On 22 March, Turkey’s financial markets seized up and its currency’s value slid after the weekend firing of central bank governor Naci Agbal.
The lira, Turkey’s currency, lost 11 percent of its value for the week and the Borsa Istanbul 100 stock index fell 9.6 percent. Of the $16 billion in currency swaps that came to Turkey during Agbal’s term, investors yanked more than $6.5 billion out of the country in two days.
Thirty-six hours before being fired, Agbal raised the central bank’s interest rates for a second time since his November appointment as the bank’s chief.

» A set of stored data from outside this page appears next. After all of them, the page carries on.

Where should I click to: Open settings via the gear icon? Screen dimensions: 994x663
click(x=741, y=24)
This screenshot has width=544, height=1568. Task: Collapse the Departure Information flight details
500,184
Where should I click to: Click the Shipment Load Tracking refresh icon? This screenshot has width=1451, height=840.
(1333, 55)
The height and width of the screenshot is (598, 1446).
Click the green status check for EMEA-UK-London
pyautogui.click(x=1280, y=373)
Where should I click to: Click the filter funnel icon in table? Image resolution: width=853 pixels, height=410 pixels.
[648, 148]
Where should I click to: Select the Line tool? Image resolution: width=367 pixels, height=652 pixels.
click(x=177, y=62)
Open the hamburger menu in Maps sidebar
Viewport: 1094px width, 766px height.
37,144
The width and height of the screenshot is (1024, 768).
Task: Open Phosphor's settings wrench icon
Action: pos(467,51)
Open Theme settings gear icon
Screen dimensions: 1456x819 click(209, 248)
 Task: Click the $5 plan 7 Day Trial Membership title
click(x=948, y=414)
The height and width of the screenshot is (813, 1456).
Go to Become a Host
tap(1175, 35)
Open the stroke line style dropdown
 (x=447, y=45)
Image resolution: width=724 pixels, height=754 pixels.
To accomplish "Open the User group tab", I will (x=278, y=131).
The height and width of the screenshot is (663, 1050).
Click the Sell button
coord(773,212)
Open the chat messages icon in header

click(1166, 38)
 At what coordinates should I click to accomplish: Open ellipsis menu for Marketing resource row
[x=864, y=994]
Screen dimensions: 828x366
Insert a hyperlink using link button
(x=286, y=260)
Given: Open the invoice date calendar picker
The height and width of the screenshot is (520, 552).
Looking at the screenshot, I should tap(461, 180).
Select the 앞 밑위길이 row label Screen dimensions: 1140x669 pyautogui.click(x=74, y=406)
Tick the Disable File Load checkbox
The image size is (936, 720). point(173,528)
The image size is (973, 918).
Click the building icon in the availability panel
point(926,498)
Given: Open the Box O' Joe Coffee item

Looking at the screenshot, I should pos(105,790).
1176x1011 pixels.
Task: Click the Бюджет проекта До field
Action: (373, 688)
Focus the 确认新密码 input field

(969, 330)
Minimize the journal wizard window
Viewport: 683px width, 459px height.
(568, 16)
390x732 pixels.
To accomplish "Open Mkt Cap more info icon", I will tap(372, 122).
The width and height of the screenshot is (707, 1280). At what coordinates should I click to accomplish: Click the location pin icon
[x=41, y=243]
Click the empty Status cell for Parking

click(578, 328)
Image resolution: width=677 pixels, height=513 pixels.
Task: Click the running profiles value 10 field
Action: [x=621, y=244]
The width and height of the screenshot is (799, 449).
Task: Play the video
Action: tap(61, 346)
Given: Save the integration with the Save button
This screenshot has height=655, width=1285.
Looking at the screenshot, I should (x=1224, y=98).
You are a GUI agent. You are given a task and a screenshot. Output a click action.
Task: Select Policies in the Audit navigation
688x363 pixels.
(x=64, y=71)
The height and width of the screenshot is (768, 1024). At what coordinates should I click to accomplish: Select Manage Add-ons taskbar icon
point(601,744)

During his tenure, Agbal raised rates twice, totaling 8.75 percentage points in hikes. That pushed the benchmark rate to 19 percent, 3.4 percentage points above the country’s rampaging inflation rate of 15.6 percent. 
The slim difference would allow investments using lira to make a profit above inflation, theoretically spurring business investment in Turkey’s sagging economy.
The lira gained 18 percent in value during Agbal’s term, the currency’s best showing since the beginning of the Great Recession in 2006.
However, Agbal’s rate increases contradicted Turkish president Recip Erdogan’s belief that rising interest rates worsen inflation as well as hinder economic growth.
Erdogan replaced Agbal with economist Sahap Kavcioglu, who shares Erdogan’s belief that high interest rates cause more problems than they solve.
TREND FORECAST: The sinking lira and rising inflation are symptoms of a much more troubling Turkish socioeconomic and geopolitical environment. (See our 23 March article, “TURKEY: NO POLITICAL OPPOSITION PERMITTED.”)
As the global economy decelerates and inflation keeps rising across the globe, there will be continued downward pressure on the lira and the Turkish economy.